▶ [Tarea 1]:
Transcribe del texto sobre la inflación el fragmento que va desde "Una vez consolidado" hasta "económicas del planeta.".
▶ [Tarea 2]:
Según el texto sobre la inflación, ¿cuál era el problema del mundo capitalista en la segunda posguerra?
▶ [Tarea 3]:
Enumera todas las cosas que, según el texto sobre la inflación, "había que" hacer en la segunda posguerra.

La inflación, transformada en el eje central de la problemática económica, es una victoria discursiva y conceptual de la derecha, aquí y en todo el mundo.

En la segunda posguerra, el problema del mundo capitalista no era la inflación, sino el empleo y el crecimiento. Había que reconstruir buena parte del aparato productivo en el mundo capitalista, había que generar empleo para los millones de desamparados y había que mostrar que el capitalismo era mejor que el comunismo. La agenda económica era una agenda política.

Una vez consolidado el sistema y perdido el ímpetu expansivo del comunismo, las prioridades se transformaron drásticamente y la agenda económica viró hacia la protección de las ganancias del capital financiero. La inflación es un problema para el capital financiero, que ve licuados sus activos –papeles representativos de una supuesta riqueza real— cuando los precios de los bienes crecen por arriba de los valores de los activos que poseen. Por eso se transformó en la obsesión suprema de los principales tomadores de decisiones económicas del planeta.

Lanzado a capturar la hegemonía en el sistema global, el capital financiero logró transformar parte de sus reivindicaciones particulares en el programa económico de los principales partidos políticos, y también en el sentido común económico de las masas. Así, “la lucha antiinflacionaria” pasó a ser la bandera compartida de los financistas y de los sectores populares, cada vez más débiles para conseguir mejoras en sus salarios debido a los cambios promovidos por la globalización.

Por eso en las últimas décadas hemos visto a los neoliberales argentinos hablarnos hasta el cansancio de que “el peor impuesto es el impuesto inflacionario” y rasgarse las vestiduras por cómo daña el bolsillo de la gente”. Su tema jamás era la distribución desigual de la riqueza, ni los impuestos evadidos por los ricos o la falta de inversión productiva. Era la lucha contra “el flagelo inflacionario”, en nombre de los pobres.

▶ [Bloque de datos]:
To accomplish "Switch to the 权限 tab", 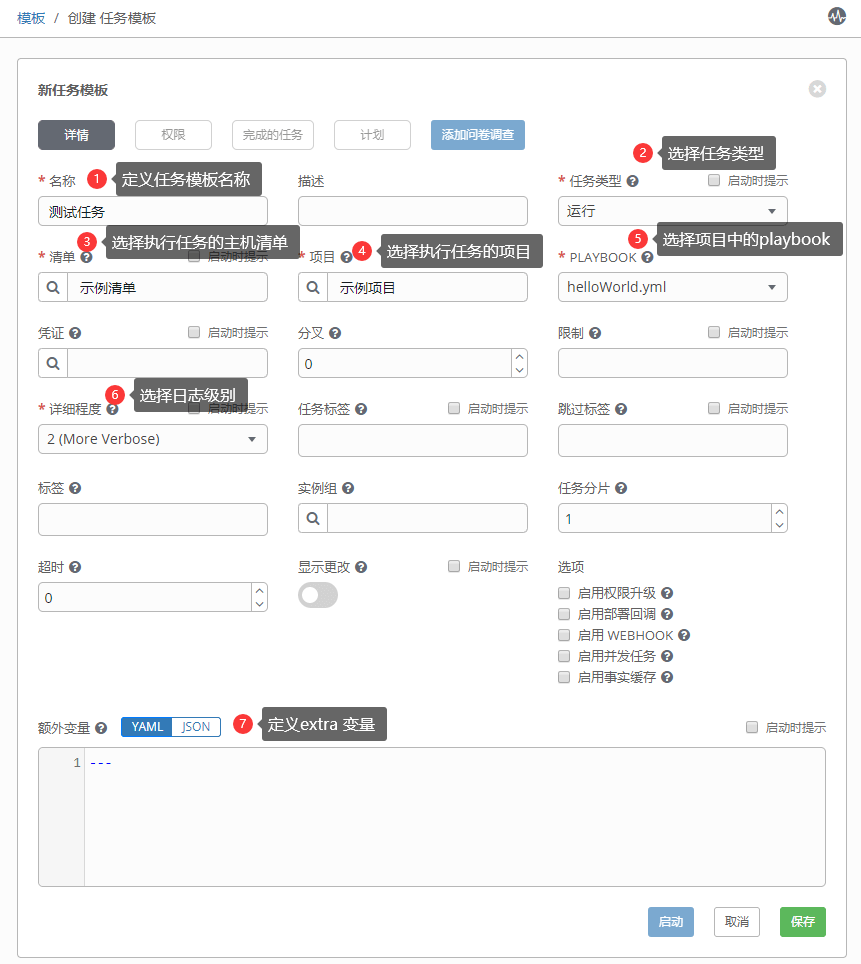I will pos(173,135).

▶ [Respuesta 1]:
Una vez consolidado el sistema y perdido el ímpetu expansivo del comunismo, las prioridades se transformaron drásticamente y la agenda económica viró hacia la protección de las ganancias del capital financiero. La inflación es un problema para el capital financiero, que ve licuados sus activos –papeles representativos de una supuesta riqueza real— cuando los precios de los bienes crecen por arriba de los valores de los activos que poseen. Por eso se transformó en la obsesión suprema de los principales tomadores de decisiones económicas del planeta.

▶ [Respuesta 2]:
El empleo y el crecimiento.

▶ [Respuesta 3]:
- Reconstruir buena parte del aparato productivo en el mundo capitalista.
- Generar empleo para los millones de desamparados.
- Mostrar que el capitalismo era mejor que el comunismo.